Embedded Submission Form
You can embed the HackerOne report submission form onto your own website. This enables hackers to submit reports without having to create an account on HackerOne. This also provides hackers with an easy way to submit security vulnerabilities without having to search for the VDP or security policy. With embedded submissions, anyone can submit a report to the program and hackers also have the option to anonymously submit reports.
If you have signal requirements set up for your program, please note that the embedded submission form bypasses all signal requirements that've already been set up. Hackers who don't meet signal requirements will still be able to submit vulnerabilities to your program through the embedded submission form.
To have an embedded submission form on your website:
- Go to Program Settings > Embedded Submission Form.
- Identify the domains where you want the submission form to be embedded on the Embedded Submission Configuration form. You must add a Fully Qualified Domain Name (FQDN). You can add up to 100 domains.
Note: The url within the script contains a UUID (e.g. 25ab901d-7cea-481b-8ac2-c16b7d10d577). This UUID is used by the embedded page to grant users access to submit reports to your program. Any user with access to the UUID will be able to submit reports. It’s important that you're careful with disclosing this UUID if you want to restrict access to submissions.
Once the integration has been set up, the HackerOne report submission form can be accessed directly on your site. Hackers don't need to access your HackerOne policy page to submit reports, but they can access the report form right from your site. Check out monday.com's embedded submission form as an example.
When hackers submit reports through the embedded form, the form automatically detects if a hacker is signed in to HackerOne and allows them to submit a report. If a hacker isn’t a member or signed in, they can provide their email in the email field to receive status updates on their report.

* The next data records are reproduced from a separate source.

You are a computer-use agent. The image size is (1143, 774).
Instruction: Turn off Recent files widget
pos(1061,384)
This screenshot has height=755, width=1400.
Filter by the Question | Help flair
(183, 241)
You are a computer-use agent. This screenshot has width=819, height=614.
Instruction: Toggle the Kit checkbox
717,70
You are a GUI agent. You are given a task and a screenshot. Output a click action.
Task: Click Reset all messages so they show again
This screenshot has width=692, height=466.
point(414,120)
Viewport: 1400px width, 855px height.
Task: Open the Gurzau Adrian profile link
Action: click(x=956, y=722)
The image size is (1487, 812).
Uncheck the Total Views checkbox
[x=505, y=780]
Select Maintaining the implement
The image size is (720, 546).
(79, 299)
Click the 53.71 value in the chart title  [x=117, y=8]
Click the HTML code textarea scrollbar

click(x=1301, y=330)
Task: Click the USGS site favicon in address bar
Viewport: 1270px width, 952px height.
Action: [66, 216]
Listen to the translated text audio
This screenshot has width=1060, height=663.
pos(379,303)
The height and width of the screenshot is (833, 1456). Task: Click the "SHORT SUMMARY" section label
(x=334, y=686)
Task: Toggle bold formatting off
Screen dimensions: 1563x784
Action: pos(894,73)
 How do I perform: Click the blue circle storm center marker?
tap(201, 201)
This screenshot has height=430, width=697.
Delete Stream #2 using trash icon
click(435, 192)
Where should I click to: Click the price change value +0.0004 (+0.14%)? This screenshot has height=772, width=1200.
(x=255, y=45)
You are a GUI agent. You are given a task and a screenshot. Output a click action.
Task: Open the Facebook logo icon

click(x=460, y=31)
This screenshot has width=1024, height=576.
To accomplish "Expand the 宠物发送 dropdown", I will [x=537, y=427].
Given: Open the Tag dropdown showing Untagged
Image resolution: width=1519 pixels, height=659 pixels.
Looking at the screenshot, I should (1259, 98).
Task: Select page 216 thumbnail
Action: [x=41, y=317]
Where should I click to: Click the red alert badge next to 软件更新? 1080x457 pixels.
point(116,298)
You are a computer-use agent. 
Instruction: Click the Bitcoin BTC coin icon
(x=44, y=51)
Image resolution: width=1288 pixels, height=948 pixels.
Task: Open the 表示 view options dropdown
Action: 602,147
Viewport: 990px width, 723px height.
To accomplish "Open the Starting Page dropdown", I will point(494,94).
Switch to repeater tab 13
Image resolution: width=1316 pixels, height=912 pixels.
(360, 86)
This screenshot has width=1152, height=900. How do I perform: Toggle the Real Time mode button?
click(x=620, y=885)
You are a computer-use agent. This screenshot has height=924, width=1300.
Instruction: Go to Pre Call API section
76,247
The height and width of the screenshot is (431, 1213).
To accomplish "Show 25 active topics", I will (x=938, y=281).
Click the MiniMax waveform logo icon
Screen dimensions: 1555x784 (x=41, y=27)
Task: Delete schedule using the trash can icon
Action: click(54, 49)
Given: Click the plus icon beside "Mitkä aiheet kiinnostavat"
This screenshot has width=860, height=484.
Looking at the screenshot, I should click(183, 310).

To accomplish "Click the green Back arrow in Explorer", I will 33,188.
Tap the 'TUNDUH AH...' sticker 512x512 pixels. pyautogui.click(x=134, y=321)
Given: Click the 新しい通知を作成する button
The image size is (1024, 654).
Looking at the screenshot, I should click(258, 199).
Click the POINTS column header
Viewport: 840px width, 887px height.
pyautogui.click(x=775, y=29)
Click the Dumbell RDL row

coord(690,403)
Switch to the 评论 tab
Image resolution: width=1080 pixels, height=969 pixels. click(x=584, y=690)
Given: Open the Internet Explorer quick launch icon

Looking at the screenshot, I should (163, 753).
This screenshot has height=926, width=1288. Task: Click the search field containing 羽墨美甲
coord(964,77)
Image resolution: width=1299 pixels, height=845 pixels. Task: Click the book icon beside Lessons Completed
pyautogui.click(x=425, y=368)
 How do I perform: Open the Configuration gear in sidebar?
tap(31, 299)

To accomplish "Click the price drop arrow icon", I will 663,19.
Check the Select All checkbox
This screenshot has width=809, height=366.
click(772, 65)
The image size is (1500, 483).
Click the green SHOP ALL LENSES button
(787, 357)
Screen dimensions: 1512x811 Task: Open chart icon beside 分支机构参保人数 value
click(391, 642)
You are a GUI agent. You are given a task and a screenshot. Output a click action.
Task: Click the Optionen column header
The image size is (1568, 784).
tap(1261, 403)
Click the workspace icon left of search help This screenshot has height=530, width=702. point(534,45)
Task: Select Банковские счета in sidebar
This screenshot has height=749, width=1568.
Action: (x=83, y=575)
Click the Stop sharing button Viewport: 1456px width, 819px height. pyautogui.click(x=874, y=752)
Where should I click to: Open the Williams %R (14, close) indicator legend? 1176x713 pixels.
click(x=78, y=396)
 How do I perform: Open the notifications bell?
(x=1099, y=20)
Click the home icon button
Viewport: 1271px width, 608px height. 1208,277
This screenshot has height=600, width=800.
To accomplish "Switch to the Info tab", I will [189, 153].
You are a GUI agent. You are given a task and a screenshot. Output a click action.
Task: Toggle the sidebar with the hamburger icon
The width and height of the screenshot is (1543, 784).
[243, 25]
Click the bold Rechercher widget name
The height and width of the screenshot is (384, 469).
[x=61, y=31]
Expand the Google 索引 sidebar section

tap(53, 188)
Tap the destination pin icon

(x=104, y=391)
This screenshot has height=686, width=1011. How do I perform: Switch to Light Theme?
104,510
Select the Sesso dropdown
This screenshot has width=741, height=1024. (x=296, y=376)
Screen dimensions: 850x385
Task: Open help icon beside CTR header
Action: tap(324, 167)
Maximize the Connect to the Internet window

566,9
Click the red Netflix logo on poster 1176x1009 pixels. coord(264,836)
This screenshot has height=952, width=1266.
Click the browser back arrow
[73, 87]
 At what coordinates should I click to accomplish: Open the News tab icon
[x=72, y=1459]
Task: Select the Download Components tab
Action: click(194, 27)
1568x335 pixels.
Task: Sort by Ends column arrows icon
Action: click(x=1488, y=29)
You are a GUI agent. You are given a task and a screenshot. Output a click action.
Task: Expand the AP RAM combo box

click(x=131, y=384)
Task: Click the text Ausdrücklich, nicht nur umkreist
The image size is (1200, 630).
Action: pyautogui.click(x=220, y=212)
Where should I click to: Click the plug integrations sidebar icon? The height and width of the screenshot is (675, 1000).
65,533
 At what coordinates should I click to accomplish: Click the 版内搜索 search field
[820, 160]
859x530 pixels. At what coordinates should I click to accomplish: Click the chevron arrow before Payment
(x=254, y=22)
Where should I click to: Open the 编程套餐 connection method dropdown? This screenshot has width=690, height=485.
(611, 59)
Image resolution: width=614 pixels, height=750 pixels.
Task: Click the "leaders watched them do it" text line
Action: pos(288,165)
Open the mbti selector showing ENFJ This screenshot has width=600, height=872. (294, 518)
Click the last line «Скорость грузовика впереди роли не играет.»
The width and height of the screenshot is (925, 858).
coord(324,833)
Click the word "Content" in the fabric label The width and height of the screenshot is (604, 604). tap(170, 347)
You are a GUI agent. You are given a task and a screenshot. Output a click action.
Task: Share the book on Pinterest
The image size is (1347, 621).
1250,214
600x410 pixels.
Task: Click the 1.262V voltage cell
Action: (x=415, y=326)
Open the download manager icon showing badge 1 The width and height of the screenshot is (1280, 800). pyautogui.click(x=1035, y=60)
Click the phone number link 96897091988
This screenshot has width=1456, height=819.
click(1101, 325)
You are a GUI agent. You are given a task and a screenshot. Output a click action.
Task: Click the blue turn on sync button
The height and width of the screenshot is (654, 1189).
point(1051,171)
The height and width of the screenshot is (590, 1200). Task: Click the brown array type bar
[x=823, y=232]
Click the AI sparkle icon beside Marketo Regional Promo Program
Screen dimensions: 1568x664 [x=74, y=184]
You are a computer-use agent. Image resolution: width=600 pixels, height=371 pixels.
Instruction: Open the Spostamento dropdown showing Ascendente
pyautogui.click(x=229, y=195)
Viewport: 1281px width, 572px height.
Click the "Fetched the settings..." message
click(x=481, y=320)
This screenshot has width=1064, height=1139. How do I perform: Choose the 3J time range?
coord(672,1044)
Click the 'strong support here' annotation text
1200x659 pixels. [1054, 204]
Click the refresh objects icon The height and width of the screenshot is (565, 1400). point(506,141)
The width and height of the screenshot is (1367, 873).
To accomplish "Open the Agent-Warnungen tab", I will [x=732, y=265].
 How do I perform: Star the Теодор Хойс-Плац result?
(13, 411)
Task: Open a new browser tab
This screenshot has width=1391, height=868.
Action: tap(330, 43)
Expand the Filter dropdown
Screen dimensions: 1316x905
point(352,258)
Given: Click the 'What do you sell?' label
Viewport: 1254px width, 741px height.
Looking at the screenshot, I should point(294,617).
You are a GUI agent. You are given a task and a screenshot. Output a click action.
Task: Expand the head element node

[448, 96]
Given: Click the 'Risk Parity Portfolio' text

Anonymous submissions will always remain anonymous and can’t be claimed later for reputation or bounties. If an email address is provided, HackerOne will be able to check if an account exists with that email on HackerOne and send the hacker an email to claim the report or to create an account to claim the report.
It's recommended that you include a short description of how embedded submissions works on your submission form page so that hackers can understand the submission process. Alternatively, you can include a link to your policy page or directory page that explains your policy on submitting vulnerabilities.